「…心臓、壊れそうです。壊れたらどうしてくれるんですか?」

「一晩中付きっきりで看病する。」

「…それでは困ります。悪化してしまいます。」

「なんで?俺、最善は尽くすよ?」

「だって…小澤さんの…せいなんですから。」


少し赤く染まった顔でそんなこと言われたらたまらない。
彼女の方こそ俺の心臓を壊そうと狙ってるに違いない。


「あのさぁ…そういうのがダメなんだって。」

「ダメって何がですか?」

「そういう可愛いこと言われると、ちゅーとかしたくなっちゃうわけ。俺も男だから。」

「別に可愛いことなんて言ってません。」

「だーっもう!ちゅーするよ!?」

「ダメですっ!もう限界です!帰りましょう!」

「ほっぺもダメ?」

「ダメったらダメです!」

「ちぇー。
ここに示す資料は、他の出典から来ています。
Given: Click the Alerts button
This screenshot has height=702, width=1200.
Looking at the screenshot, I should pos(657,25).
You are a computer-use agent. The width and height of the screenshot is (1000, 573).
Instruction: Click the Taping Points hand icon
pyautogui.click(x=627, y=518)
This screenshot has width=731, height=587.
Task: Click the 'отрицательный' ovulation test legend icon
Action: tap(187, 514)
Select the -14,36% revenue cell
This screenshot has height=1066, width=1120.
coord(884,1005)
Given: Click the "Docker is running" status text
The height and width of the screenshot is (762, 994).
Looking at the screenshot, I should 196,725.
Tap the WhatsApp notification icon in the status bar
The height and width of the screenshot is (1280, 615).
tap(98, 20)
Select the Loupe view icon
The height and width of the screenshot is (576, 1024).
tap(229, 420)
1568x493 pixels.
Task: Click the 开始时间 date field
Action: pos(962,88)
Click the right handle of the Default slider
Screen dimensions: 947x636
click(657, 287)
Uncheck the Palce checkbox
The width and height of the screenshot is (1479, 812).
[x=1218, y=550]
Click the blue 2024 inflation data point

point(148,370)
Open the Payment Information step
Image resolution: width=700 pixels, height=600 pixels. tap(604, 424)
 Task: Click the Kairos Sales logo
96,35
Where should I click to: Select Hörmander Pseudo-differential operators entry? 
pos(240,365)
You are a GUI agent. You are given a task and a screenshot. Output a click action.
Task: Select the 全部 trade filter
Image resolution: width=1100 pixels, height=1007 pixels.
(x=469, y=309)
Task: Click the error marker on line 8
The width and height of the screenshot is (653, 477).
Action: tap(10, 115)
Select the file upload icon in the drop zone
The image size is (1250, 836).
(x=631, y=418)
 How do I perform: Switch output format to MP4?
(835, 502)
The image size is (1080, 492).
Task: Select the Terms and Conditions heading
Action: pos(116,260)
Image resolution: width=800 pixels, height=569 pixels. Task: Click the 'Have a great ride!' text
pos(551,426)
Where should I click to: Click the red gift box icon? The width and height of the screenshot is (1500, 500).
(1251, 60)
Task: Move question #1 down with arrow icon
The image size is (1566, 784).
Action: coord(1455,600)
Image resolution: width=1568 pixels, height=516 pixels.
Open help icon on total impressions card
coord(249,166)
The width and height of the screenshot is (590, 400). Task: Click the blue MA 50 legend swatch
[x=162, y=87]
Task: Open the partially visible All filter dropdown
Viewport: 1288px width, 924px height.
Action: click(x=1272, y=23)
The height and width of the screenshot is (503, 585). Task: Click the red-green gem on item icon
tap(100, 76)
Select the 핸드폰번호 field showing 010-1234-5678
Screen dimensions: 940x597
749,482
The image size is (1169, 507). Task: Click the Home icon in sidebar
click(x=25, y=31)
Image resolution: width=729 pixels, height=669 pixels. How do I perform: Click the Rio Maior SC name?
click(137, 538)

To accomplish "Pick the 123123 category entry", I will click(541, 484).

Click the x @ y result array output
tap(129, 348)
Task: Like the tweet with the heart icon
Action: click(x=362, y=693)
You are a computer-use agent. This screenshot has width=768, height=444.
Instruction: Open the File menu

」

「こういう経験ないって話しましたよね、私。」

「そうだけど…。なんかホントにギャップが可愛いよね。」

「ギャップなんてありません。」

「いやいやいや。
剣を握ればあんなにかっこいいのに、普段は本当に普通の女の子だからさ。」

「別に剣を握ろうが制服を着ていようが私は私で変わりません。」

「うん。それには納得。
さ、送るから乗って。」


俺は彼女をなんとか促して助手席に乗せ、車を動かした。